Each record that follows is to be reproduced character for character, pictures excepted.
"""
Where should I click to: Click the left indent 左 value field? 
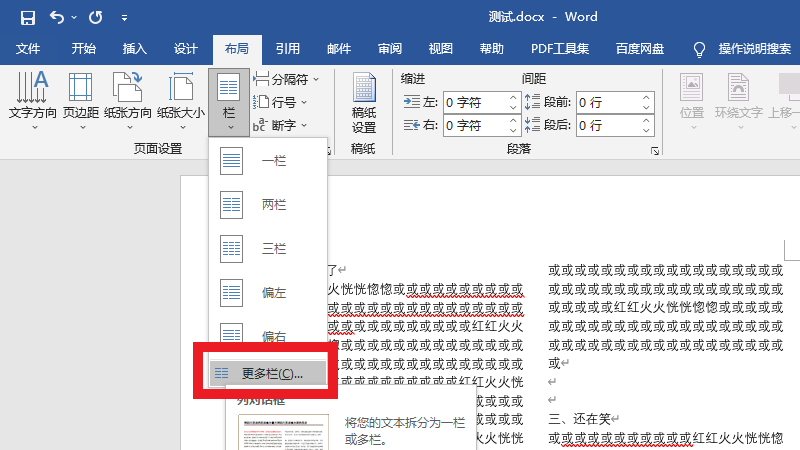(x=474, y=102)
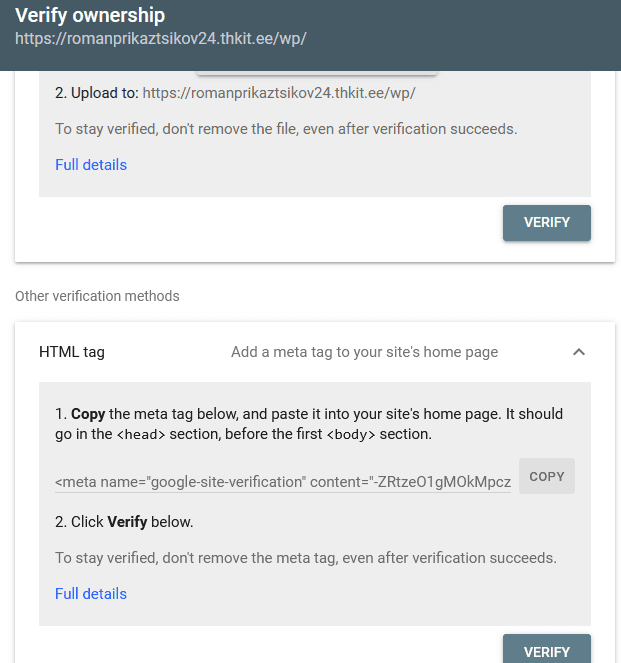Open Full details in the upload section
Image resolution: width=621 pixels, height=663 pixels.
pyautogui.click(x=91, y=165)
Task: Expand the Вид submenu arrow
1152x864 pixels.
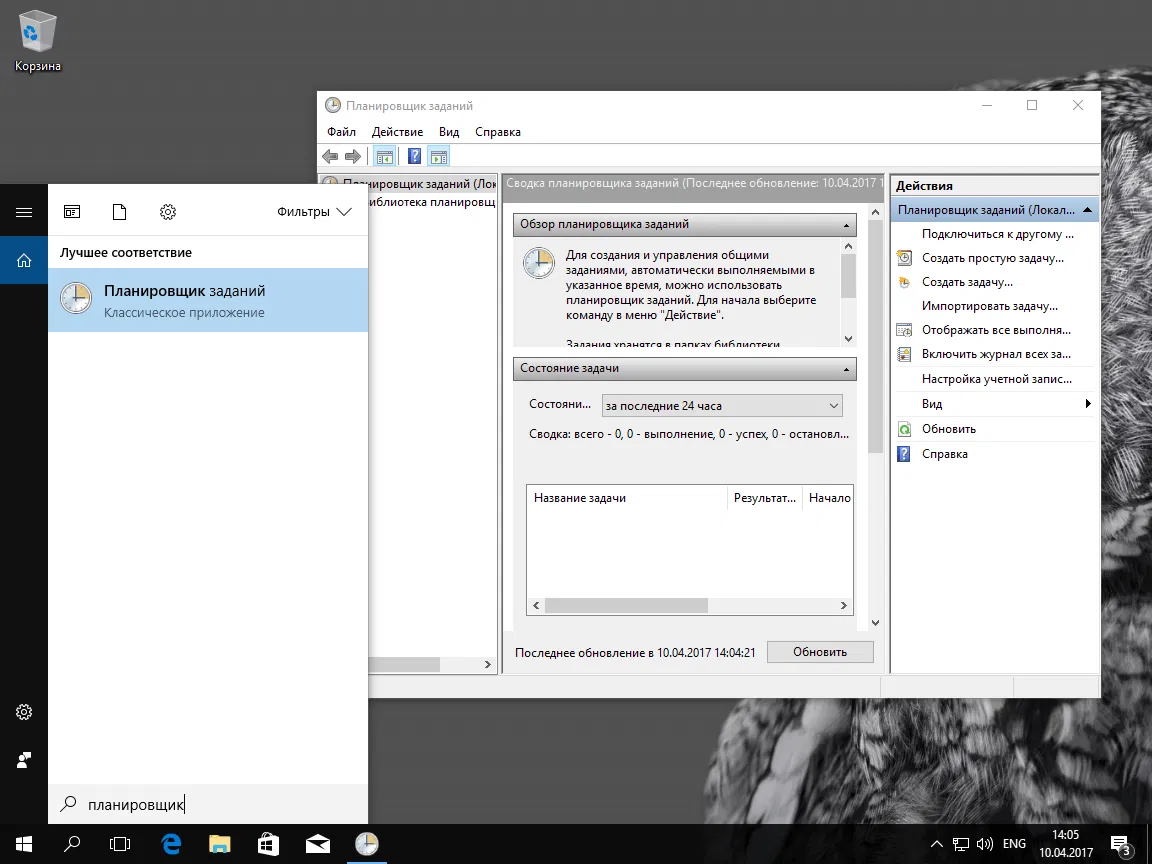Action: point(1088,404)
"""
Exercise result.
Where should I click to: Click the left indent 左 value field? 
(x=474, y=102)
Open Full details in the upload section
Image resolution: width=621 pixels, height=663 pixels.
pyautogui.click(x=91, y=165)
Task: Expand the Вид submenu arrow
1152x864 pixels.
Action: point(1088,404)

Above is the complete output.